-- Work to complete --
1. From the article on the cold sore virus and cognitive problems, reproduce the text between "Cold Sore Virus May" and "with thinking problems.", inclusive.
2. In the article on the cold sore virus and cognitive problems, how many people took part in the study, and what was their average age?

[[ Provided passage, beginning ]]

03/25/2013 05:19 pm ET

Cold Sore Virus May Raise Risk Of Cognitive Problems, Study Suggests

Some potentially bad news for people who get cold sores -- the virus that causes those pesky, itchy sores might also be linked with thinking problems.

A new study in the journal Neurology shows an association between having higher infection levels in the blood and risk of cognitive problems.

"While this association needs to be further studied, the results could lead to ways to identify people at risk of cognitive impairment and eventually lower that risk," study researcher Dr. Mira Katan, M.D., of the Northern Manhattan Study at Columbia University Medical Center, said in a statement. "For example, exercise and childhood vaccinations against viruses could decrease the risk for memory problems later in life."

The study included 1,625 people from northern Manhattan with an average age of 69. Researchers gathered blood samples from the study participants, which were then analyzed for infection with Helicobacter pylori, chlamydia pneumoniae and herpes simplex virus (types 1 and 2; type 1 causes cold sores). The study participants also took a cognitive test called the Mini-Mental State Examination each year for an average of eight years.

Researchers found an association between infection levels in the blood (which was determined by the participants' antibody levels) and scores on the cognitive test. Specifically, people with the higher infection levels were 25 percent more likely to score low on the test, compared with people with lower infection levels.

Of course, the researchers only found an association -- not a causal relationship -- so take the findings with a grain of salt. But this isn't the first time the cold sore virus has been linked with cognitive problems. In 2010, a study in the journal Schizophrenia Research showed that exposure to the cold sore virus is linked with cognitive impairment and even brain shrinking among people with schizophrenia.

And past research has drawn a link between the cold sore-causing virus and Alzheimer's disease.

[[ Provided passage, end ]]
[[ Supplied material, beginning ]]

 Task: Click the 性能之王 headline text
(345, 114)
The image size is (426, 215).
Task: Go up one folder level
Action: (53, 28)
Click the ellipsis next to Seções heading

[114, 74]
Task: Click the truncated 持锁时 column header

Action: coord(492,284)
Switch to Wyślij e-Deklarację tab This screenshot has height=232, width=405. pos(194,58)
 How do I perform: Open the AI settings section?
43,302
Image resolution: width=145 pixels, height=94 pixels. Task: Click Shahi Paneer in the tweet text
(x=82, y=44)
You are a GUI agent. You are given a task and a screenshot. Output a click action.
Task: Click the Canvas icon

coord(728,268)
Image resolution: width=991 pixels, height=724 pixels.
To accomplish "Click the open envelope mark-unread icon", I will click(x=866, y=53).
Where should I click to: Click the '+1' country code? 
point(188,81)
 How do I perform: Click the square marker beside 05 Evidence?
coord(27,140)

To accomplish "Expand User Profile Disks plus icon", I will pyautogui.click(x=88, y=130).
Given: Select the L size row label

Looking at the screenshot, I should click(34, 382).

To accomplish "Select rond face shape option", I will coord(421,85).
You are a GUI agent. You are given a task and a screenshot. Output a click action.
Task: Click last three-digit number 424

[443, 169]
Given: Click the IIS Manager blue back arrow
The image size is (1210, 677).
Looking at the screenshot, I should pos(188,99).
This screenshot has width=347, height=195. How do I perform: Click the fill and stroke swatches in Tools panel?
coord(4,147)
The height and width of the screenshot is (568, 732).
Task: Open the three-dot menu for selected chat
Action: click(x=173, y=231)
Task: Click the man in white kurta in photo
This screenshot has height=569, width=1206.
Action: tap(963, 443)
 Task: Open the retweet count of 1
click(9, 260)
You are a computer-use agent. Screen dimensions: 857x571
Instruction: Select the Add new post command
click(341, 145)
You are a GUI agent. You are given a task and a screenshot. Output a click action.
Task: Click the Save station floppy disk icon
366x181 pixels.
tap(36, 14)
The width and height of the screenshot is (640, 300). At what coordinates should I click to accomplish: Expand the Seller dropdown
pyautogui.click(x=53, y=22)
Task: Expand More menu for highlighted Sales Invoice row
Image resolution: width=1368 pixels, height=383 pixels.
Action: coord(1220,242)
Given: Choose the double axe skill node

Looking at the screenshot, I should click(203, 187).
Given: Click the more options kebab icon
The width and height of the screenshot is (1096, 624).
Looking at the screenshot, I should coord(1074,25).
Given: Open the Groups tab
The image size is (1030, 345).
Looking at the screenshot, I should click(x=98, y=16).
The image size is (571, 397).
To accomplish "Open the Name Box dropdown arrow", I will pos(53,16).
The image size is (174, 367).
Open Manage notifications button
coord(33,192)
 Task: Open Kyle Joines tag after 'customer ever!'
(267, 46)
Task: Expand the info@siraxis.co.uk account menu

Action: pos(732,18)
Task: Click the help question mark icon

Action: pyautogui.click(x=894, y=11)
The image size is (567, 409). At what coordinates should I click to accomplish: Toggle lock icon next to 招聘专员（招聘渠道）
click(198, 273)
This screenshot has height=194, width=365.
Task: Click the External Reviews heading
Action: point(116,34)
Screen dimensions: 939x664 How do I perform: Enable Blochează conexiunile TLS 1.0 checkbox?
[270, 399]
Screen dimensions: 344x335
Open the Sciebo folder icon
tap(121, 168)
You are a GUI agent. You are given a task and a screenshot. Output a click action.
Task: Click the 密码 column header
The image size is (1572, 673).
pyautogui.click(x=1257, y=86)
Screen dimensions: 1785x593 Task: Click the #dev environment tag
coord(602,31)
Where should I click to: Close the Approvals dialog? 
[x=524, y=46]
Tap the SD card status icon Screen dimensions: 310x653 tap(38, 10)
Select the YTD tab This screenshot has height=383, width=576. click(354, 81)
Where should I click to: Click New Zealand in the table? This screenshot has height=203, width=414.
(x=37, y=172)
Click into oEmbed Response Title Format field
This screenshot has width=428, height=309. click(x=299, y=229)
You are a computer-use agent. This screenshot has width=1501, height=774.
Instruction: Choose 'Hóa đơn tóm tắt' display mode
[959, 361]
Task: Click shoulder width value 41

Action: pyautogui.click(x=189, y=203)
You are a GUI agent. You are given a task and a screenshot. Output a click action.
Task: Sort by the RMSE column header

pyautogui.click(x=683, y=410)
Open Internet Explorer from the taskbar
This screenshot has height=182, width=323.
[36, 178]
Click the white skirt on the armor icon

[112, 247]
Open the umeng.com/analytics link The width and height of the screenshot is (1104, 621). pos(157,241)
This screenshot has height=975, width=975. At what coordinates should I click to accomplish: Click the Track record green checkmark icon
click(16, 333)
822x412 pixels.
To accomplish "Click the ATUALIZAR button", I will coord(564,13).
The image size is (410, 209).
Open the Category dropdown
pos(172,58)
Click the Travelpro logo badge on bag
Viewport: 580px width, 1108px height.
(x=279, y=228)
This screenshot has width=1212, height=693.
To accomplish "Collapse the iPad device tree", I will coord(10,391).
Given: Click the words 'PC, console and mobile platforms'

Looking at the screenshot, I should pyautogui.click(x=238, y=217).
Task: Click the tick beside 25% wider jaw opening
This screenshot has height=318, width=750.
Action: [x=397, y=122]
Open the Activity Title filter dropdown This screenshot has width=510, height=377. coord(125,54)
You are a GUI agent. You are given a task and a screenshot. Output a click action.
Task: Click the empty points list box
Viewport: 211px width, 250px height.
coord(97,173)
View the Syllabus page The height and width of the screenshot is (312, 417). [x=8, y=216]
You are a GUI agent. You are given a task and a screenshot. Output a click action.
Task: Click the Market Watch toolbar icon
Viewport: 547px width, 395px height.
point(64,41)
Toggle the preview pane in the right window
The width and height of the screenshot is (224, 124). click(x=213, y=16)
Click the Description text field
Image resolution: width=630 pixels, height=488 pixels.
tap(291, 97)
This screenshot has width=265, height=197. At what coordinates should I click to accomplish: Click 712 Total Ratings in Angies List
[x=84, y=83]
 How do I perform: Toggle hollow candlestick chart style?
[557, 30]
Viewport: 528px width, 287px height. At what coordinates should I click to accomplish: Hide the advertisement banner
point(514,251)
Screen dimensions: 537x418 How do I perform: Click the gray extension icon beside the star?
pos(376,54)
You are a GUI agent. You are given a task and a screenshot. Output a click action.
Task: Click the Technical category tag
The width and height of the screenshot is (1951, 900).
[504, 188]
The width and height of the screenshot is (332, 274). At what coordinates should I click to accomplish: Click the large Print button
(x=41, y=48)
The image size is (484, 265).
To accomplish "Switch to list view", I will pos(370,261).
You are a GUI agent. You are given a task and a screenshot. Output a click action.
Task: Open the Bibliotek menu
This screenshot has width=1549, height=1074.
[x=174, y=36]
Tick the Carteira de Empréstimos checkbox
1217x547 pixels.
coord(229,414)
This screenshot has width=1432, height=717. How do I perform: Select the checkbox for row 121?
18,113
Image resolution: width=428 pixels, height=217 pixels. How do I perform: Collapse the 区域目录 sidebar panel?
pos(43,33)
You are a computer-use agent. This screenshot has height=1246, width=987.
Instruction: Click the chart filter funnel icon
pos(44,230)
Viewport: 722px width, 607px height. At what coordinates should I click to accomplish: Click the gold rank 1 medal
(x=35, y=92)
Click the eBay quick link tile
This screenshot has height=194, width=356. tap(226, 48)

[[ Supplied material, end ]]

-- Set of answers --
1.
Cold Sore Virus May Raise Risk Of Cognitive Problems, Study Suggests

Some potentially bad news for people who get cold sores -- the virus that causes those pesky, itchy sores might also be linked with thinking problems.

2. The study included 1,625 people from northern Manhattan with an average age of 69.